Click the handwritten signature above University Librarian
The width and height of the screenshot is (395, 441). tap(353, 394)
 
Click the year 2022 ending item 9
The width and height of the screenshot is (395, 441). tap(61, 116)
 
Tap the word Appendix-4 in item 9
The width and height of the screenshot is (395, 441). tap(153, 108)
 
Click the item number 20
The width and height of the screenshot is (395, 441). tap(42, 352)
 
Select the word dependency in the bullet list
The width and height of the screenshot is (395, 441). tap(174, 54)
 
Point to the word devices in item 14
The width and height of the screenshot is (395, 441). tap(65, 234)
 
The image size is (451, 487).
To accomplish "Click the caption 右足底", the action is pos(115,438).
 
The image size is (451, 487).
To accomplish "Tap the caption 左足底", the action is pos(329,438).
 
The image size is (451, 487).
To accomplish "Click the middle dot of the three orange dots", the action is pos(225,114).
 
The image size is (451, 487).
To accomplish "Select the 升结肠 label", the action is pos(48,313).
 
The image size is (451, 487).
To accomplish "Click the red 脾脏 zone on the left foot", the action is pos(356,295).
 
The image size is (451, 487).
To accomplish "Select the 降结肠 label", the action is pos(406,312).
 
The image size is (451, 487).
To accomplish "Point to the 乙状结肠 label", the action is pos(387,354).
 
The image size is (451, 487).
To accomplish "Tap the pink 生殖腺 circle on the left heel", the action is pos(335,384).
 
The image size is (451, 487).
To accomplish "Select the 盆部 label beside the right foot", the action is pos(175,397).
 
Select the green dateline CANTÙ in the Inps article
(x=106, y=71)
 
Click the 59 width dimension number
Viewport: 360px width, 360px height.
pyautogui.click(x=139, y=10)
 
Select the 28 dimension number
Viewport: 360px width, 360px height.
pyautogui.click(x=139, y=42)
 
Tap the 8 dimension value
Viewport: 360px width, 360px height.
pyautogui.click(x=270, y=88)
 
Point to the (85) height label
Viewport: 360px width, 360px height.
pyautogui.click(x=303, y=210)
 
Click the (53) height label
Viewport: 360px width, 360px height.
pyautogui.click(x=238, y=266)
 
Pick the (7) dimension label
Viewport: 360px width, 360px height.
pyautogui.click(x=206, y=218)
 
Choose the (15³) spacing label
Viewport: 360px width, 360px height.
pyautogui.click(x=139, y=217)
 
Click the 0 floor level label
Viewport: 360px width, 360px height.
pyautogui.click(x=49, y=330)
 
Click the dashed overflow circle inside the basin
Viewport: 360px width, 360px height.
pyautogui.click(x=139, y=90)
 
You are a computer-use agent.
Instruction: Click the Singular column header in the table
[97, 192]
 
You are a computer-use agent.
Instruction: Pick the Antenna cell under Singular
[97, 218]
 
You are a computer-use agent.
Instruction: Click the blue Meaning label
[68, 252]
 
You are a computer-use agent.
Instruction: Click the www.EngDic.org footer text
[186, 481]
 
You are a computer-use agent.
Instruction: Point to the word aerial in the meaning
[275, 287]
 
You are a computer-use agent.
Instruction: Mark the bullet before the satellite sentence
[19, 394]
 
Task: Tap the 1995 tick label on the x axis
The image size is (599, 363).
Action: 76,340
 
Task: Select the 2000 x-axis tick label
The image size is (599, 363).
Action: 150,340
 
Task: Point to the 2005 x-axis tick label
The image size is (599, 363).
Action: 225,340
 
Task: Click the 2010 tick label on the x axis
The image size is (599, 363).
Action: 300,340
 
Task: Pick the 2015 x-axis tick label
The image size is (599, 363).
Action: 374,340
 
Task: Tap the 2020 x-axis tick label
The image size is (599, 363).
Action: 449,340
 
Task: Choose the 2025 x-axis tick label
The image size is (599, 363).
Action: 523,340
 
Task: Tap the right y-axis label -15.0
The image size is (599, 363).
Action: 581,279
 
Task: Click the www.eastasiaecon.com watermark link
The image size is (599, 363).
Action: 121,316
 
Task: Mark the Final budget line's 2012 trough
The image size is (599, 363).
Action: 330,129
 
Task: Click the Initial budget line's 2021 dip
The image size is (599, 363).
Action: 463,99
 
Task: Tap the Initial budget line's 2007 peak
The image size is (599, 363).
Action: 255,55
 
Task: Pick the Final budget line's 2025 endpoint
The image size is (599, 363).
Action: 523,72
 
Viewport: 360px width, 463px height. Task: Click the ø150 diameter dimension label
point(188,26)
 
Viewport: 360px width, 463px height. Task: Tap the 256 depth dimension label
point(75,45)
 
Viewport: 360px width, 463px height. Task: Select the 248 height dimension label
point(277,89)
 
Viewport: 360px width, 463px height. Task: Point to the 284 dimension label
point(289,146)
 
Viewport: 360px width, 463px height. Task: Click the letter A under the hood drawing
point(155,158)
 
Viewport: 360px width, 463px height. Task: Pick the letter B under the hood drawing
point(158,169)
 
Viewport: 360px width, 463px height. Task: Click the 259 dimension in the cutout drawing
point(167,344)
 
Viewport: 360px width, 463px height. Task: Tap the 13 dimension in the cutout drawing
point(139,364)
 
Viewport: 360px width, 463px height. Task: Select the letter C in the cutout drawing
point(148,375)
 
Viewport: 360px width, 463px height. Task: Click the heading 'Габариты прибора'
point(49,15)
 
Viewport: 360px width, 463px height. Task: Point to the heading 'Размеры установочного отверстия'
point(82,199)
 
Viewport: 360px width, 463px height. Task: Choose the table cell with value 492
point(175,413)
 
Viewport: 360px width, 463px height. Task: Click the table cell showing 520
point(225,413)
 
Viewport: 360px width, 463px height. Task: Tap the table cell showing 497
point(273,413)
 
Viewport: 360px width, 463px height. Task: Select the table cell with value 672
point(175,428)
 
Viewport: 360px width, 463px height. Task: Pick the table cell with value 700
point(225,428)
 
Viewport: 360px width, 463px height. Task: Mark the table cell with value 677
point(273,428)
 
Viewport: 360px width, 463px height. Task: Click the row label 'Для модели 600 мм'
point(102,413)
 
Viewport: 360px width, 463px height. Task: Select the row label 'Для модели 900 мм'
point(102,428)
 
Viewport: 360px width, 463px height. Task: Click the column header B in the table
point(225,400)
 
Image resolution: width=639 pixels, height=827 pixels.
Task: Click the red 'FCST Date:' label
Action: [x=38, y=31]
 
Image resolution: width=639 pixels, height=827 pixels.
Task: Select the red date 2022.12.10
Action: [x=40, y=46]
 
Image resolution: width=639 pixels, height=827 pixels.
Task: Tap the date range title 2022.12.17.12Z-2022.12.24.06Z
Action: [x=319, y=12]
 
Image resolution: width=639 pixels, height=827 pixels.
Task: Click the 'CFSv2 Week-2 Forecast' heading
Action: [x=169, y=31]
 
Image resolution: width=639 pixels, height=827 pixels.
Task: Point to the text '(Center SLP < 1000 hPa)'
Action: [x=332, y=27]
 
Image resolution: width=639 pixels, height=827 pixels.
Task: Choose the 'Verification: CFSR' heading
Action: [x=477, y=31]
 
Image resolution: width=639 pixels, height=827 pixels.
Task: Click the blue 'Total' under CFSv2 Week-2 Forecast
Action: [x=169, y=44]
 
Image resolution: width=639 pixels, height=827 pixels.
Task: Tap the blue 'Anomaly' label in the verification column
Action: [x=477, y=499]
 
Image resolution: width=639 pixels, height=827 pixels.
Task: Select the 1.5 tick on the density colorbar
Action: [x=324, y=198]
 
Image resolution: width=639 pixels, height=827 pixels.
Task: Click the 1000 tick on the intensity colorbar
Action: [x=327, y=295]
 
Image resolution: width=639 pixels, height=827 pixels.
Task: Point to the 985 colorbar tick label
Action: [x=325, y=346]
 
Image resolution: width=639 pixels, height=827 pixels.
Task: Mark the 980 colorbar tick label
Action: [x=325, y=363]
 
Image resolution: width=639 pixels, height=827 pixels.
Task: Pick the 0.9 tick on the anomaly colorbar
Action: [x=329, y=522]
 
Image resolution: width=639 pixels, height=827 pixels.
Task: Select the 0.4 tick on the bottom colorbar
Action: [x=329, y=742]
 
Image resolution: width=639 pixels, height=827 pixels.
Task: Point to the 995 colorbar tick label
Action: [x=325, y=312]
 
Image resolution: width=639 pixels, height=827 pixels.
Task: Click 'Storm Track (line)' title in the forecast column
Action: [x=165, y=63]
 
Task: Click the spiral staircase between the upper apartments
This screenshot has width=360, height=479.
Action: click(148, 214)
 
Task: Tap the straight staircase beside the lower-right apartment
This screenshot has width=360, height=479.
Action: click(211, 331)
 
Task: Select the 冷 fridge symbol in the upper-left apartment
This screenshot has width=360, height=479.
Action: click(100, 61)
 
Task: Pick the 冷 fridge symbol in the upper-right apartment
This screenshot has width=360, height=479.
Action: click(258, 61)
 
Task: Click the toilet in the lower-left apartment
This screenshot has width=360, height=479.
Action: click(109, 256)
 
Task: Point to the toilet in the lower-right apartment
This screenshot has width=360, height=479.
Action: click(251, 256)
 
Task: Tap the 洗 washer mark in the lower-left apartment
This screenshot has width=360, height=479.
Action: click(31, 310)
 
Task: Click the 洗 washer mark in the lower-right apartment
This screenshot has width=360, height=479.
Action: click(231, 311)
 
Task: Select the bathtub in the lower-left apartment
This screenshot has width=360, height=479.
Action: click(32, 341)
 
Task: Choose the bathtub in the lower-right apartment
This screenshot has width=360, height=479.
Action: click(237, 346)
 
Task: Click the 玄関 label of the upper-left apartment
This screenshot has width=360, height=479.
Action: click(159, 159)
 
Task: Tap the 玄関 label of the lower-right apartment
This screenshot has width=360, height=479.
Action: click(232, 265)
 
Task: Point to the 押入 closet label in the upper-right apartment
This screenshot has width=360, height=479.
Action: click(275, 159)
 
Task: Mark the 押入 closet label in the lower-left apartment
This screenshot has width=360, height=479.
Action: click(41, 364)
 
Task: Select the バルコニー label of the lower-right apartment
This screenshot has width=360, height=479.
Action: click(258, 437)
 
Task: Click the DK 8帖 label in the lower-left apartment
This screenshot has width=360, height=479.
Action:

- - -

Turn everything in the records above, from the line containing "Viewport: 360px width, 463px height. Task: Tap the 256" down to the line containing "point(158,169)", into a numbered list with blank lines omitted.

1. Viewport: 360px width, 463px height. Task: Tap the 256 depth dimension label
2. point(75,45)
3. Viewport: 360px width, 463px height. Task: Select the 248 height dimension label
4. point(277,89)
5. Viewport: 360px width, 463px height. Task: Point to the 284 dimension label
6. point(289,146)
7. Viewport: 360px width, 463px height. Task: Click the letter A under the hood drawing
8. point(155,158)
9. Viewport: 360px width, 463px height. Task: Pick the letter B under the hood drawing
10. point(158,169)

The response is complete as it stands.